**Records for processing:**

-- -- --

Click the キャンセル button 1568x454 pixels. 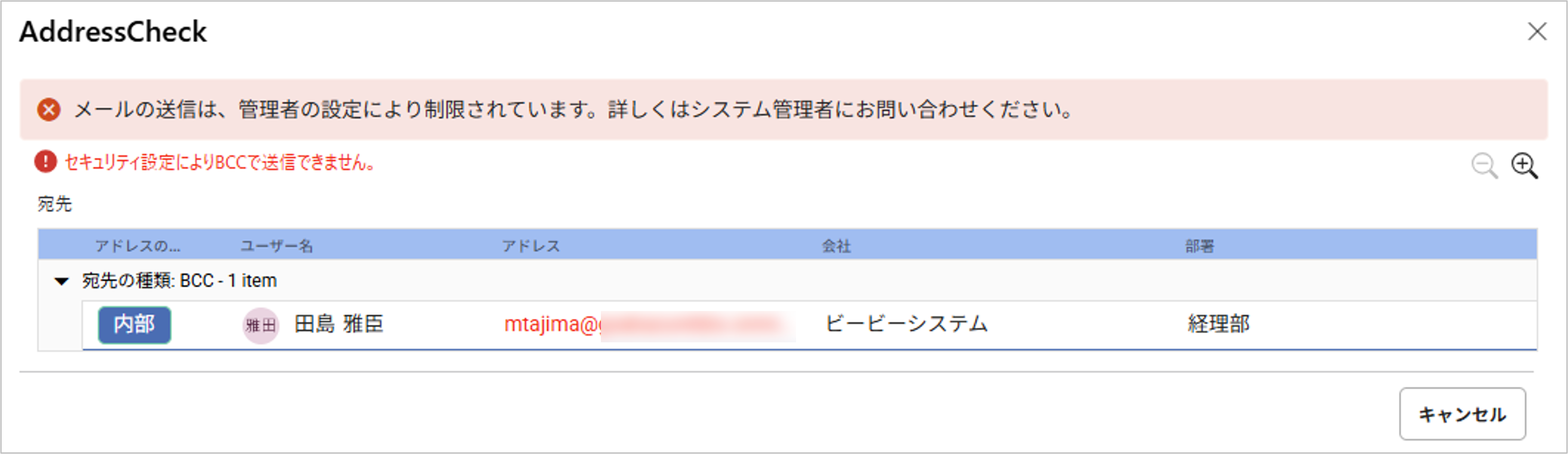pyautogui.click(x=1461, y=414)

-- -- --

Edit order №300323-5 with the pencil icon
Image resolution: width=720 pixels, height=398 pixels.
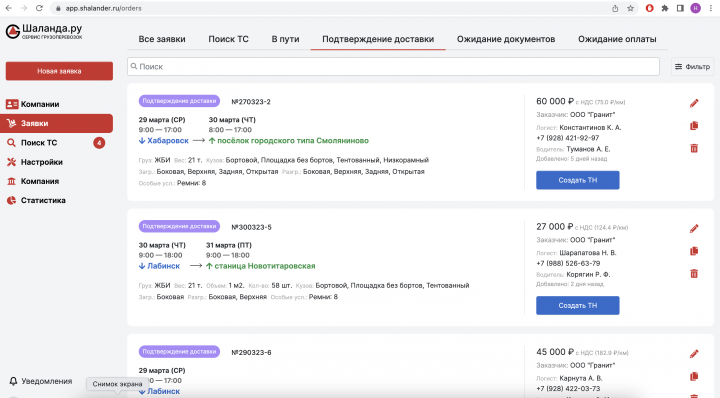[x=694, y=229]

-- -- --

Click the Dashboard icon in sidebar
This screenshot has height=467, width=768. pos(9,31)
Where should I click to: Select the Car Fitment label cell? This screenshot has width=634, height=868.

-- -- --

**Brief:** Would you output, from the records above, exactly the run of lines that starts at the line containing "Click the Dashboard icon in sidebar" and ends at the line containing "Where should I", and only that run?

**Response:**
Click the Dashboard icon in sidebar
This screenshot has height=467, width=768. pos(9,31)
Where should I click to: Select the Car Fitment label cell? This screenshot has width=634, height=868.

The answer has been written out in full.